Paper Short Abstract:

Drawing on ethnographic fieldwork in Athens, this paper reflects on activist subjectivity as a collective experience that encourages long-term commitment. We explore the way in which everyday tasks become part of learning processes that reenforce communitarian and prefigurative values.

Paper Abstract:

Based on our fieldwork among activist groups maintaining self-organised infrastructures in the centre of Athens, in our communication we would like to reflect on the individual and collective learning processes through which people not only become activists in the first place but also consolidate their identity as politically engaged subjects throughout their lifetimes.

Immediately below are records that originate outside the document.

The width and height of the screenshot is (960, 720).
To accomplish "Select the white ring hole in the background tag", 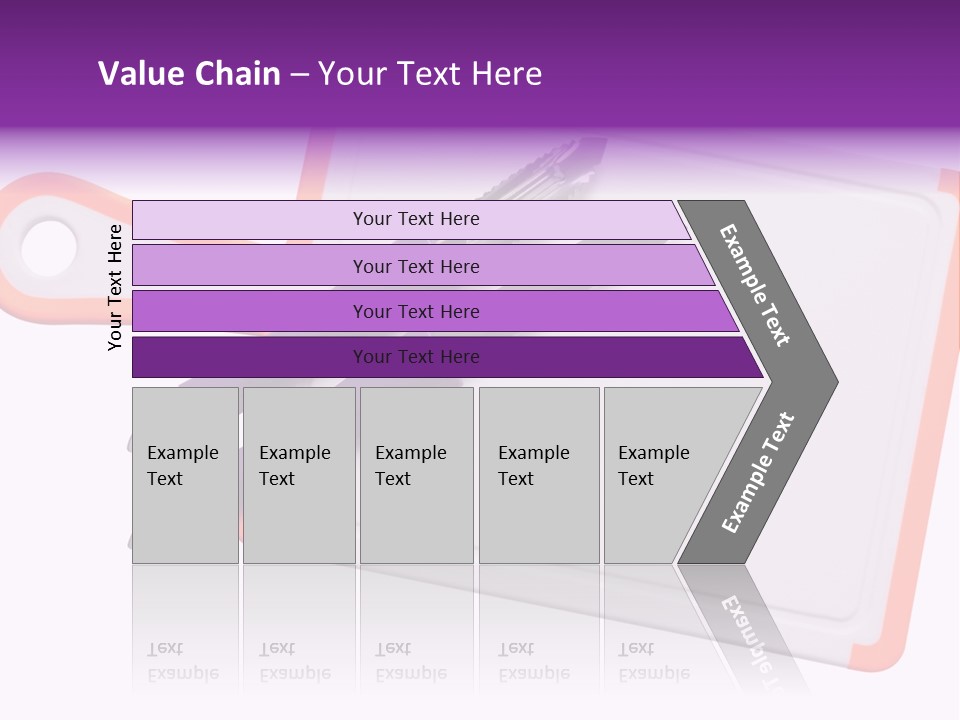I will (49, 248).
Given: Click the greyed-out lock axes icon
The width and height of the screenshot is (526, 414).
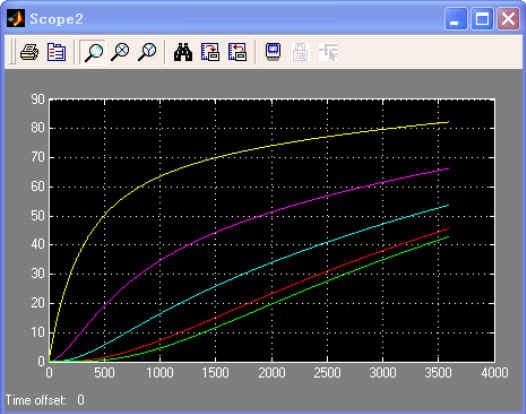Looking at the screenshot, I should [x=300, y=52].
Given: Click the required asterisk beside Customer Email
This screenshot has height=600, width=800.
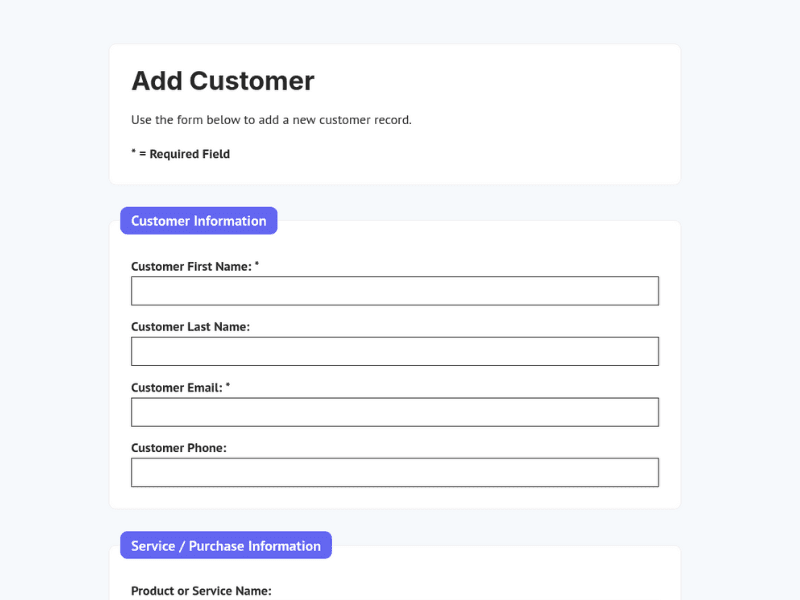Looking at the screenshot, I should tap(228, 386).
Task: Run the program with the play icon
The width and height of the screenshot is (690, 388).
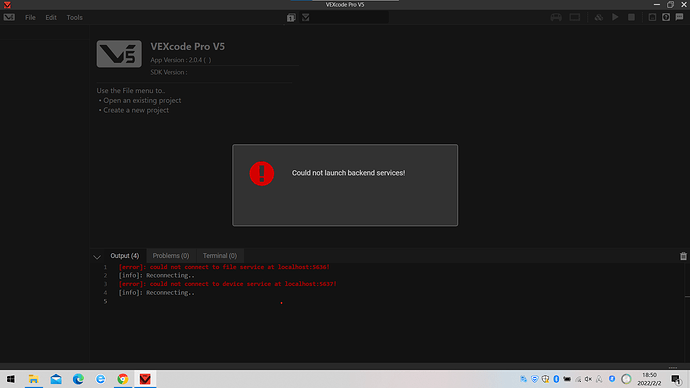Action: pyautogui.click(x=615, y=17)
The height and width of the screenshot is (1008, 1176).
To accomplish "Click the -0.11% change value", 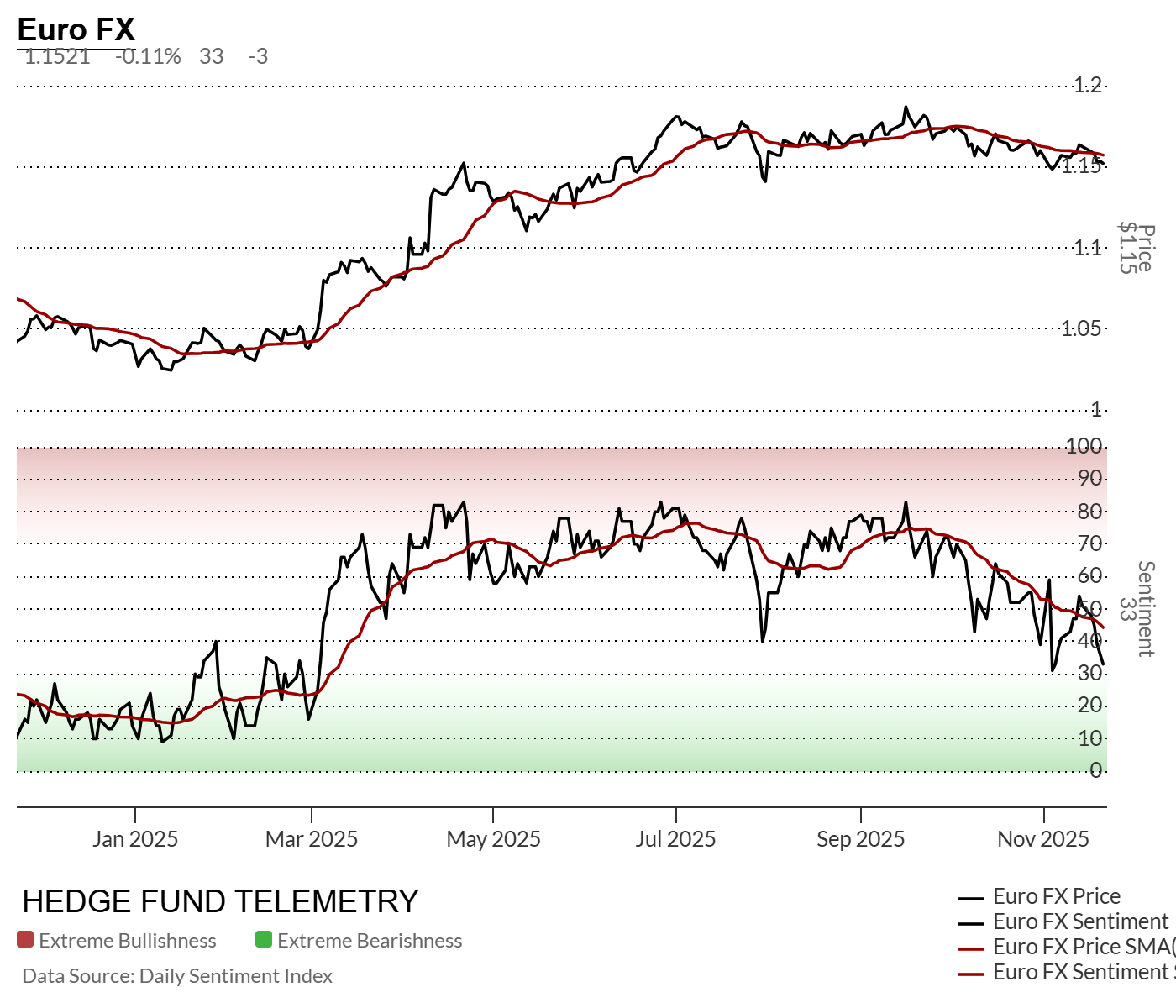I will [x=148, y=57].
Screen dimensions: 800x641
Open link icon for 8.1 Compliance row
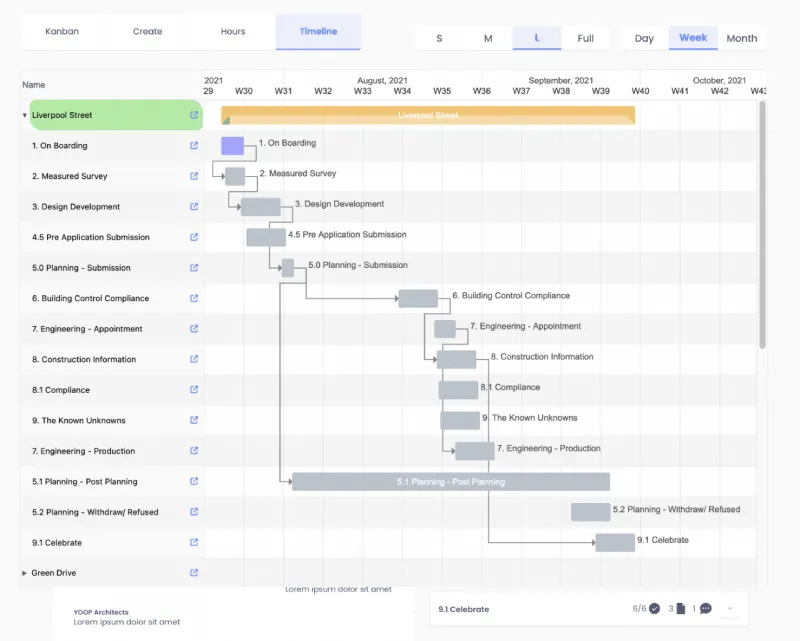(194, 389)
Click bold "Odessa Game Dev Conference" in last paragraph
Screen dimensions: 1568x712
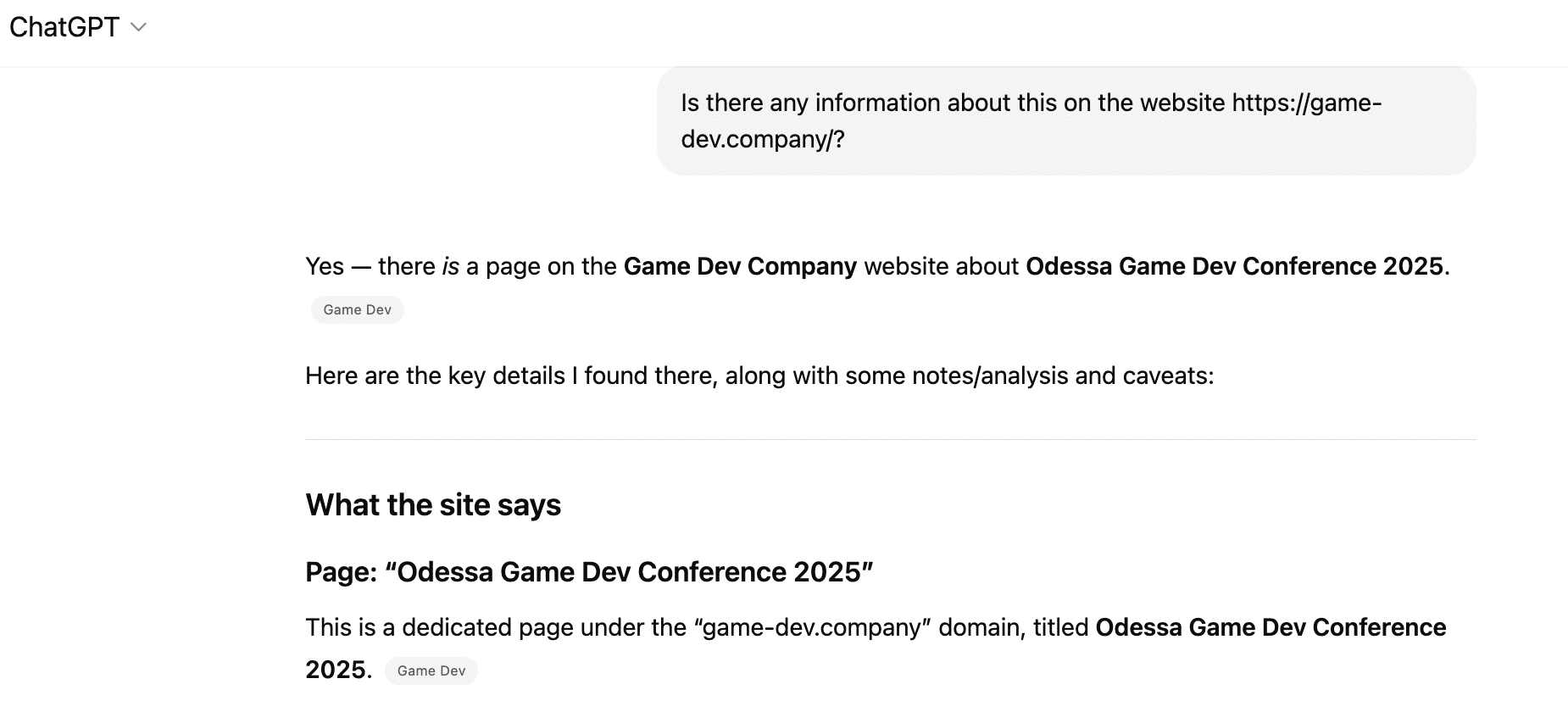coord(1270,627)
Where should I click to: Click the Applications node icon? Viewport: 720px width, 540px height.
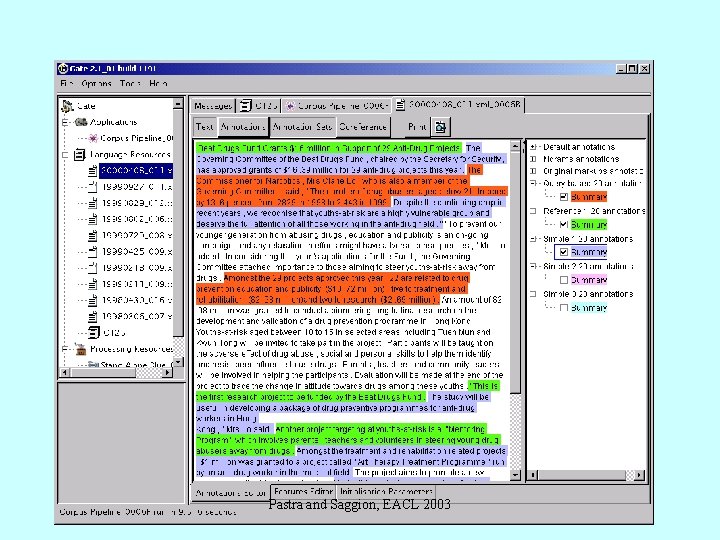pyautogui.click(x=81, y=122)
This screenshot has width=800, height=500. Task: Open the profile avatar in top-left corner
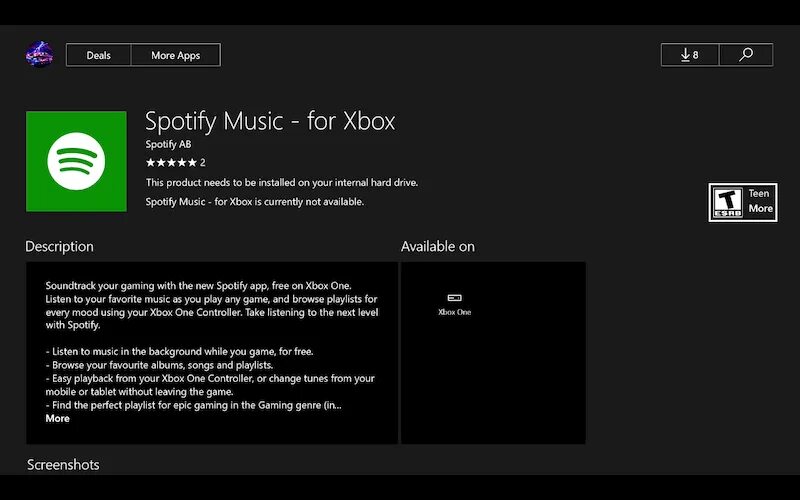(x=39, y=55)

We will focus on the example of two grassroots organisations that, apart from different types of contentious action, sustain solidarity projects such as a social kitchen, refugee and migrant housing and self-organised firefighting. They understand their activities as revolutionary, prefigurative acts of rendering state and capitalist entities unnecessary through everyday praxis. In this context, long-term commitment is crucial to allow for the organisations to both meet basic human needs in times of subsequent crises and pursue their strategy of sociopolitical transformation. Experienced activists transmit a complex culture of collective responsibility to newcomers which, as we argue in this paper, ultimately leads to an extended activist subjectivity, grounding each individual activist’s way of being in the world through in the values that their organisation seeks to enact.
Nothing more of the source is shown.